L’Anno della Misericordia nella nostra diocesi

Tutto è pronto per l’apertura della Porta Santa della Cattedrale

Domenica 13 dicembre 2015, anche nella nostra diocesi sarà aperta la porta dell’Anno santo della misericordia appena iniziato. Alle 17.30, la processione partirà dalla Chiesa dell’Annunziata di Acerra per raggiungere la Cattedrale, dove ci sarà il rito di apertura; a seguire, la solenne concelebrazione eucaristica presieduta dal vescovo Antonio Di Donna, per il quale ancora oggi «il peccato è disobbedienza e mancanza di fiducia in Dio».
 
In occasione della Festa dell’Immacolata, il vescovo di Acerra ha infatti affermato che il pericolo maggiore, soprattutto per i giovani, consiste nel «convincersi che Dio è nemico della mia felicità», per cui «la fede è ridotta a cumulo di divieti» che ostacolano una vita libera e piena.
 
Eppure, «senza peccato non si comprende la libertà». Secondo Di Donna, «l’inquinamento di cuore, mente e coscienza, è ancora più grave di quello ambientale.
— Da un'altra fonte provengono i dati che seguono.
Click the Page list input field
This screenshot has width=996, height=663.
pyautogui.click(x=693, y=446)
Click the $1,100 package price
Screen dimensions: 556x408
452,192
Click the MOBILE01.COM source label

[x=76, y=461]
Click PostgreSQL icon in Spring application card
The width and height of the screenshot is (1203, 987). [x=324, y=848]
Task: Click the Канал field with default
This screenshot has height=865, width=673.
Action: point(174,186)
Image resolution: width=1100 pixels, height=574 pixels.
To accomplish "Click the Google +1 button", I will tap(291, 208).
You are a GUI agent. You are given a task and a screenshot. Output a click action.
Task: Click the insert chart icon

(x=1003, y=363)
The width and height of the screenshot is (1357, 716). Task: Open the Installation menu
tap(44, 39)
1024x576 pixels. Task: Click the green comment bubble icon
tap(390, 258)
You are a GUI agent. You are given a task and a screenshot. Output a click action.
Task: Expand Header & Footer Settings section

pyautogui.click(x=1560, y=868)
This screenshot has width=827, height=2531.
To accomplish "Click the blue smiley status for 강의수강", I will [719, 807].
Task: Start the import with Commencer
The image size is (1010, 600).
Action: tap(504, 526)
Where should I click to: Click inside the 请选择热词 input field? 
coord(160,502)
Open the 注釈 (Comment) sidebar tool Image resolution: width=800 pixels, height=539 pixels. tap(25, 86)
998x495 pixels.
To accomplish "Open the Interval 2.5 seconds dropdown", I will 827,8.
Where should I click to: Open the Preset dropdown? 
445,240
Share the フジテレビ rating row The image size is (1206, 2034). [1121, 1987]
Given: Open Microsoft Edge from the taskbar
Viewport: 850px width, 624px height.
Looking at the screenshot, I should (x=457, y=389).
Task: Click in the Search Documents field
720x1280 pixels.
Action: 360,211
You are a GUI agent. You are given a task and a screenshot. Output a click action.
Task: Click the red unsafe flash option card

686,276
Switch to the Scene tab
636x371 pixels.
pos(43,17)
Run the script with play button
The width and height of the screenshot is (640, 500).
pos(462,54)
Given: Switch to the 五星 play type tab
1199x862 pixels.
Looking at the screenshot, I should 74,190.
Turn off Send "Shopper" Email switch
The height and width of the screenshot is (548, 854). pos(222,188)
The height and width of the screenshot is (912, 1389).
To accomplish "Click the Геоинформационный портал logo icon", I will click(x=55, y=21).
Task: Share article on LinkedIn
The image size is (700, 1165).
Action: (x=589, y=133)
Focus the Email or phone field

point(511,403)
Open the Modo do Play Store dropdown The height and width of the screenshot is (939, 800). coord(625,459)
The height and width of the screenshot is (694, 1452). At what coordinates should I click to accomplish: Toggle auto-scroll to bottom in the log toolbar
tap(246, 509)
Riconoscere il peccato, di cui non abbiamo più paura», diventa allora il punto da cui partire per sentire e accogliere la «grazia sovrabbondante e la misericordia che avrà sempre la meglio», perché «supera ogni peccato».
 
Il vescovo ha richiamato i 50 anni dalla chiusura del Concilio Vaticano II, augurando alla nostra Chiesa particolare di Acerra un anno in cui «discernere i feriti e le situazioni bisognose di perdono», perché «nessuna ferita è esclusa» dalla misericordia di Dio, e invocando un Giubileo di «riconciliazione» tra vescovo, presbiteri, laici e comunità religiose; un anno per «anticipare l’incontro definitivo tra misericordia, giustizia e verità».